I guess.
by Chris Deaton / @umlikedude
This could easily be a dung-stirring post, but I won’t do it for the act’s sake. Mo Williams has a point. My eyes are closed, and I’m standing in his shoes. Trying to.
‘Bron left. He left under the most unusual of circumstances, announced his intentions in the most self-aggrandizing, heart-stabbing, patently unforgivable of ways. He was like Vinny Chase on a house hunt. He declared his selection — $6-million digs in Pacific Palisades! — on national television before a studio audience of Newport Coast schoolchildren, and also told Queens to shove an A train up its ass.
Cleveland bled tears. Championship dreams vaporized, superhero became supervillain, and the subsequent fracture — no, the chasm, the Grand Canyon, Valles Marineris — separated the once-adored native son from his roots. LeBron James’ departure from the Cavaliers was one of the ugliest events in basketball history. And it was unique.
So couldn’t the fallout be, too? George Steinbrenner was oft a loon and fired Billy Martin 98,000 times, but did he ever, “in a blaze of Comic Sans glory” (h/t Mutoni), publicly thrash the manager ten miles beyond the threshold of tasteful? Nope. Leave that brand of crazy to Dan Gilbert. Did Magic fans burn Shaq in Los Angeffigy when he westward ho’d? Of course not, because LeBron did far worse: He was the Colts leaving Baltimore in a Mayflower van at 2 a.m. He was Mola Ram ripping out hearts. Clevelanders were incalculably crushed, and no one could predict the severity of their response.

- _LIST OF TASKS_
[a] Answer these about the post on LeBron James leaving Cleveland:
(i) Which player does the writer say has a point?
(ii) What price does the post give for the Pacific Palisades digs?
(iii) Who does the post say fired Billy Martin many times?
[b] Carry on the post about LeBron James leaving Cleveland, picking up after its final sentence.

- _MATERIAL PROVIDED_
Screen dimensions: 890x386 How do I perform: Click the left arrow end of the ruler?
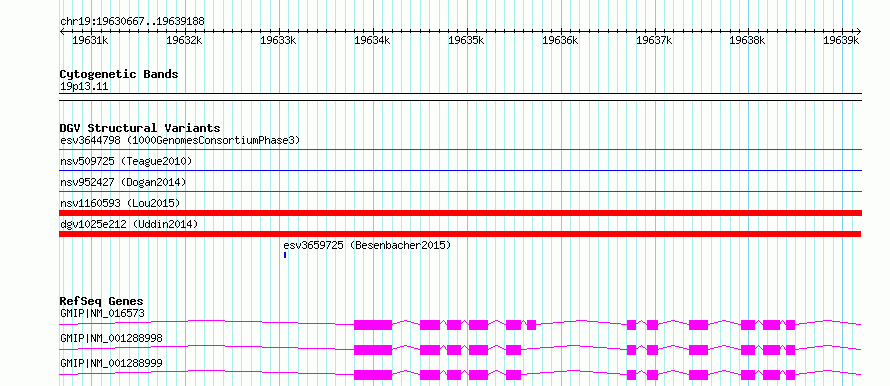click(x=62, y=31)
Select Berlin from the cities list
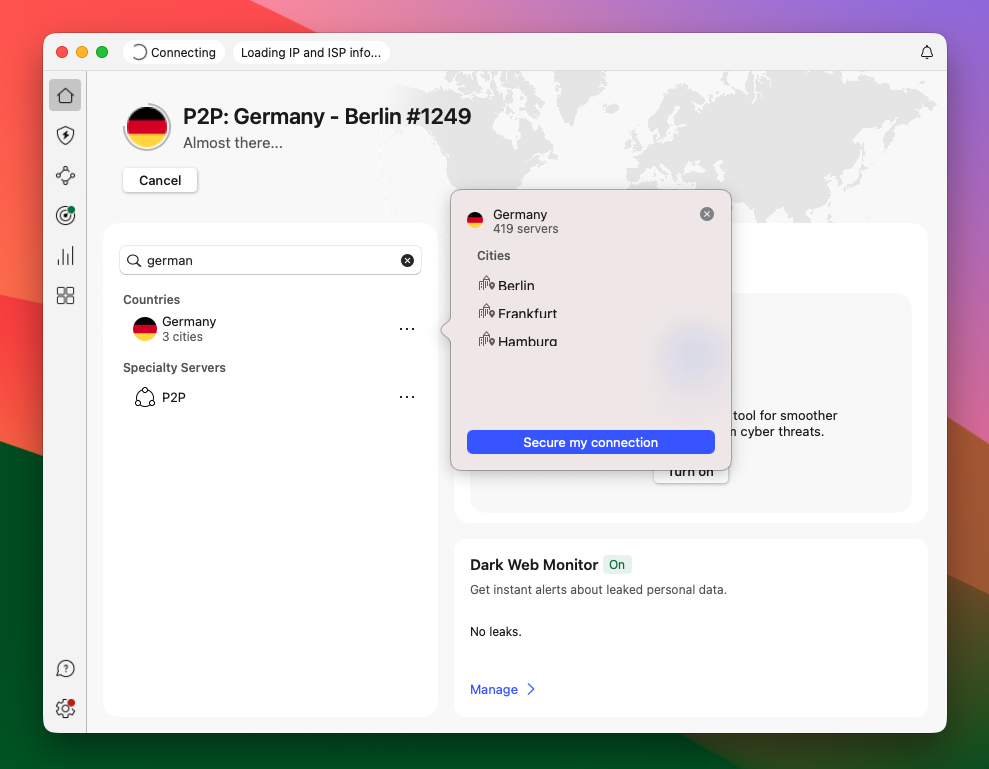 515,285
* * *
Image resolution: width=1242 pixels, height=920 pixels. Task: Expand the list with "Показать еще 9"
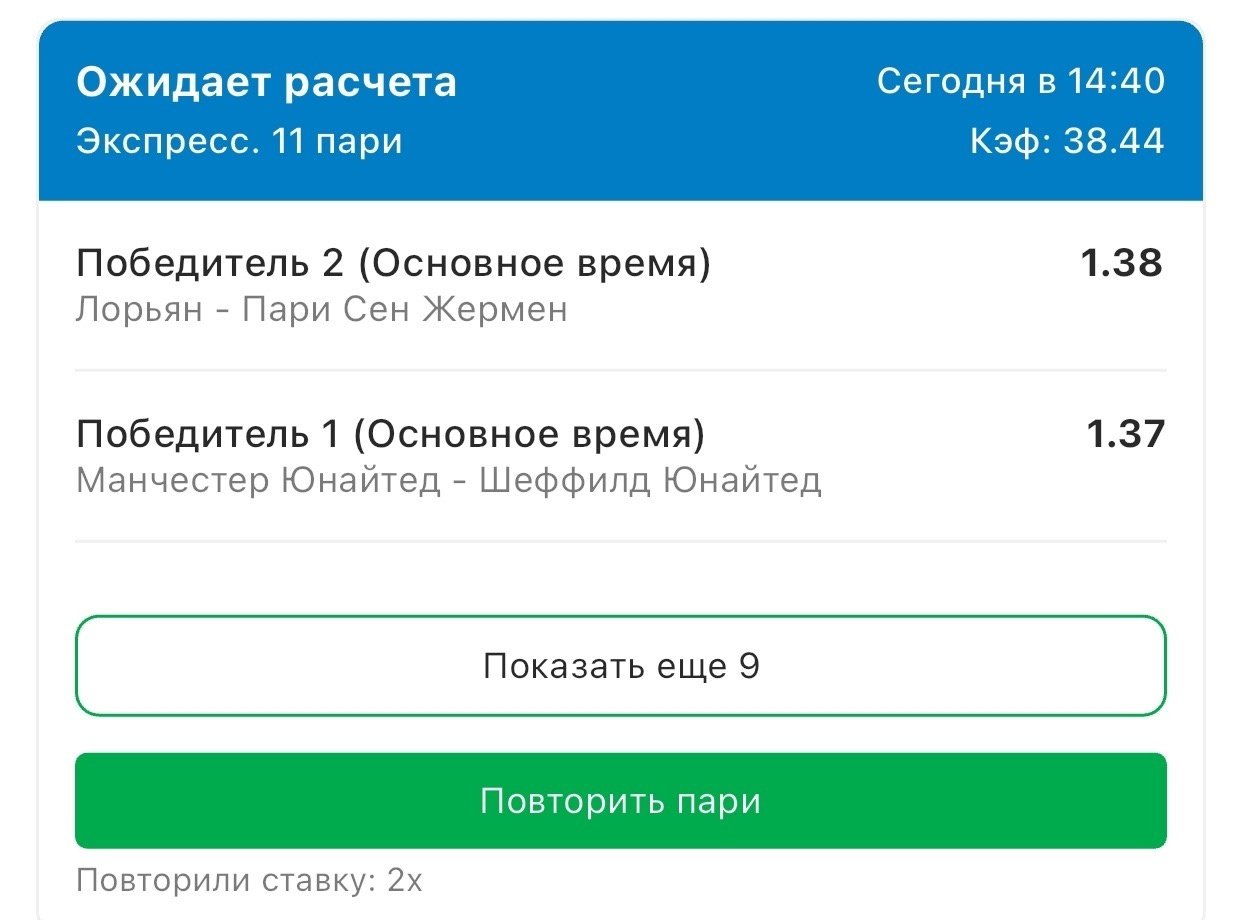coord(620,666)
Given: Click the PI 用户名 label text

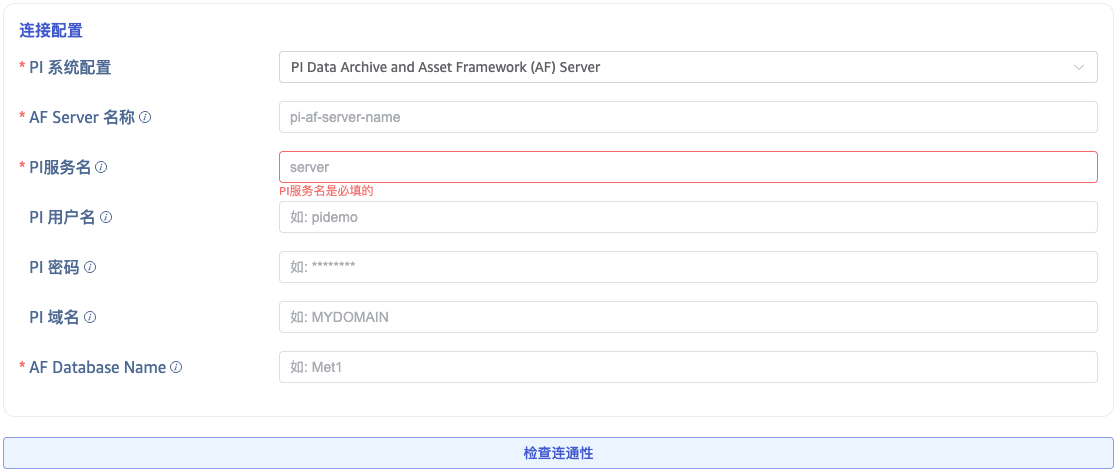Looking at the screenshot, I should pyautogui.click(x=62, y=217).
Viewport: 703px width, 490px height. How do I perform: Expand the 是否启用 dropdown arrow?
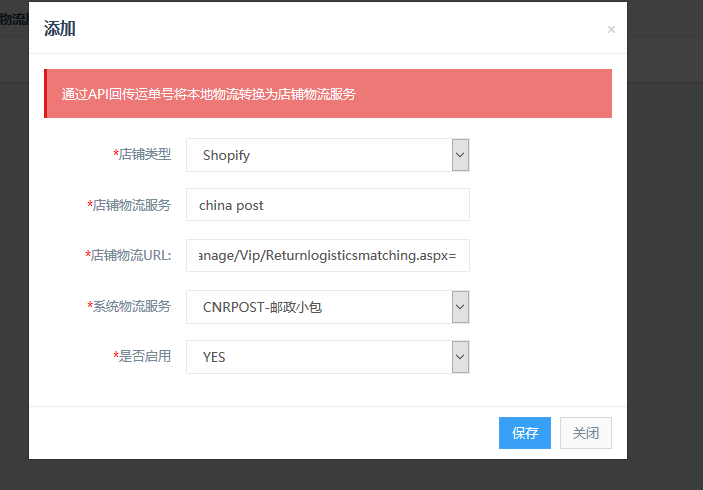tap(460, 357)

- _RESULTS IN ORDER_
[a]
(i) Mo Williams
(ii) $6 million
(iii) George Steinbrenner

[b]
The owner, the guys grabbing a beer at Dive Bar, the die hards and bandwaggoners alike — all were going to react irrationally, because this kind of stuff is Newtonian. LeBron acted irrationally, and so the reaction would be in kind.
What excludes Mo Williams from this law?
He’s 27, a seven-year veteran, and on stats alone, a sort of emerging Mike Bibby: more of a scorer than a playmaker, and even then, not the type of prolific points-filler that carries a team. He’s a complementary piece, one who found his game in Milwaukee and his place of TempurPedic comfort in Cleveland. LeBron James’ point guard — the equivalent of John Rambo’s bodyguard, a guy whose typical job description would seem redundant in this instance.
What a life. What a chance, since there was only one LeBron to go around, and Mo had the privilege to play a supporting role. He was in a position to win, and that’s all that mattered: “You play to win games and win championships,” said by the man himself.
All of the sudden, the Cavs went from perennial contender and home of the League’s preeminent force to the 1998-99 Chicago Bulls. I don’t know how much Mo Williams personally attached himself to LeBron James, but this I do: He attached himself to the significant success and overhype LeBron James’ presence in Cleveland beckoned. Who wouldn’t have? And when the lights go out that quickly — not a graceful fade, but a pull of the plug and an axe to the wire for good measure — the lessers’ hopes are lost in the dark.
Just consider this utterance about the whole ordeal: “It doesn’t make sense to me.”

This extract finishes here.